─── Material to process

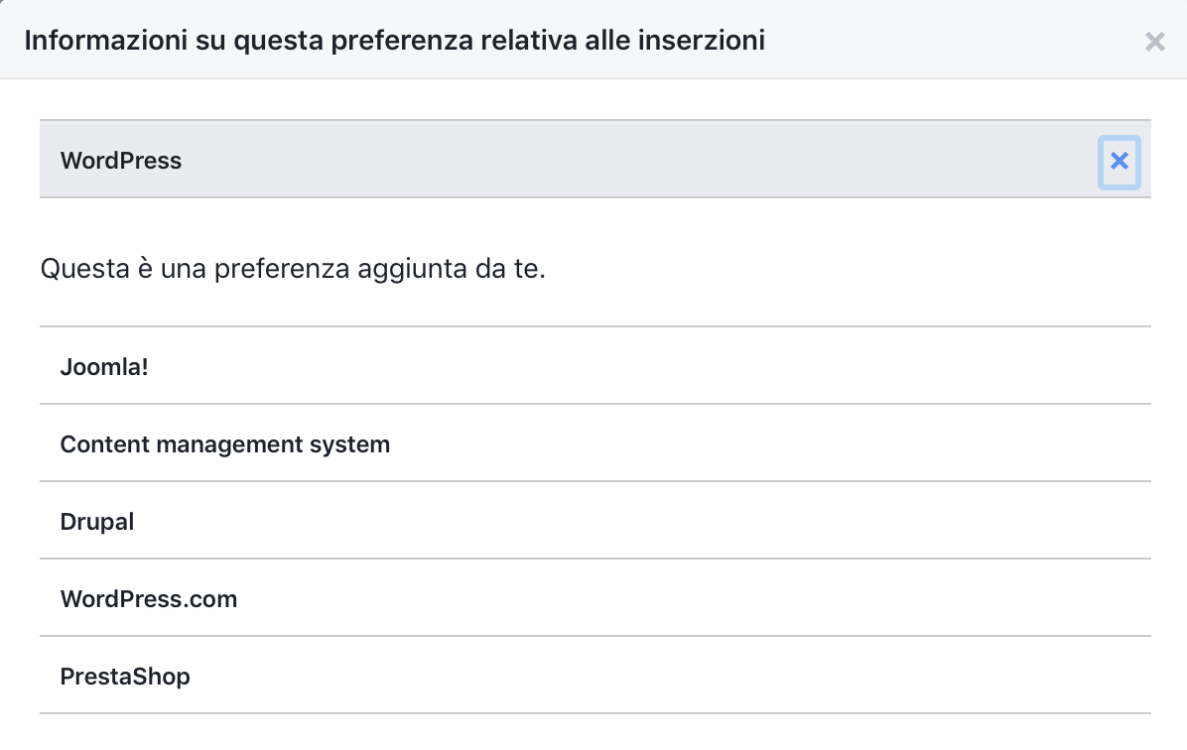The image size is (1187, 750).
Task: Select the Joomla! related interest
Action: point(103,366)
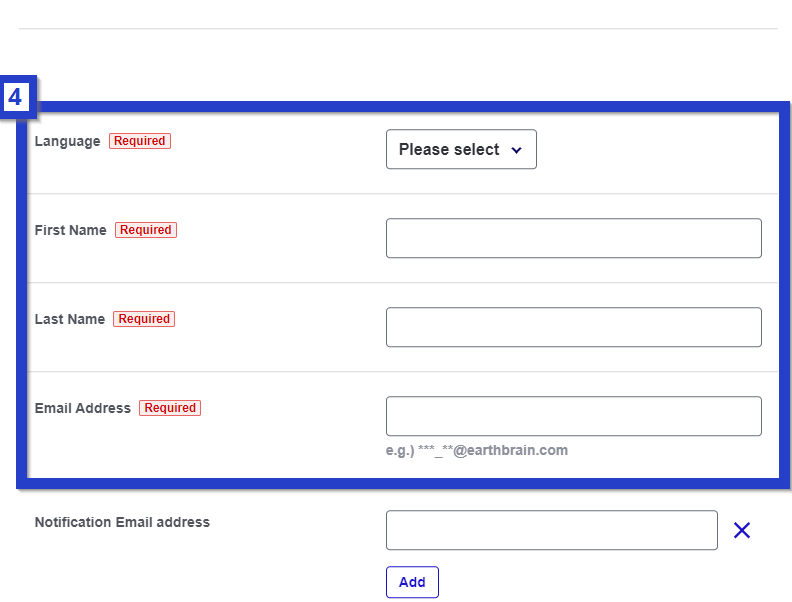The height and width of the screenshot is (602, 792).
Task: Click the Notification Email address label
Action: pyautogui.click(x=122, y=522)
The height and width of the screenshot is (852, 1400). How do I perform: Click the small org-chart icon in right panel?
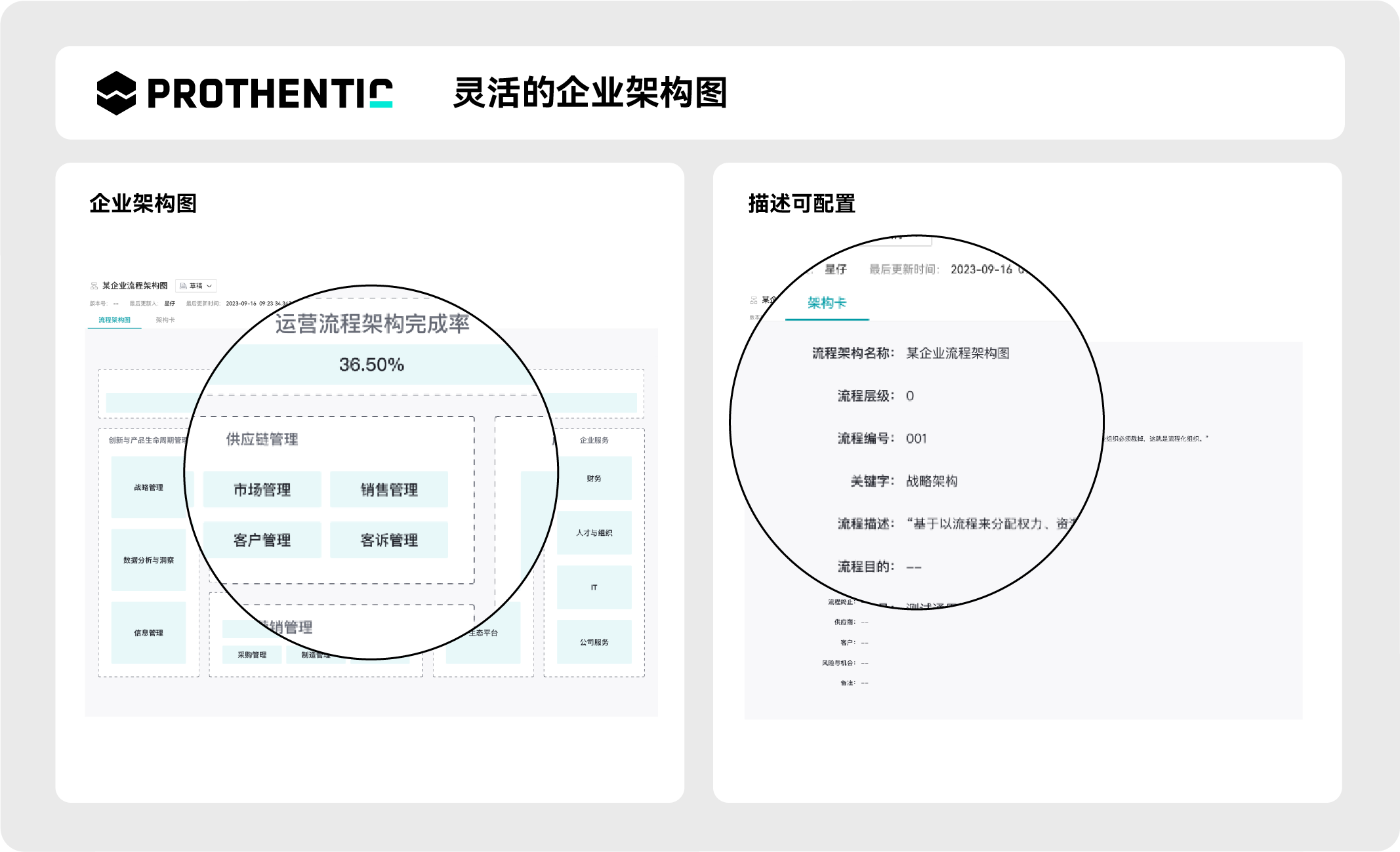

──────

Exercise requirements - Write out every line of the data above word for word, omitting the pictures.

Answer -
The image size is (1187, 750).
Task: Select the Joomla! related interest
Action: point(103,366)
The height and width of the screenshot is (602, 792).
Task: Click the Notification Email address label
Action: pyautogui.click(x=122, y=522)
The height and width of the screenshot is (852, 1400). How do I perform: Click the small org-chart icon in right panel?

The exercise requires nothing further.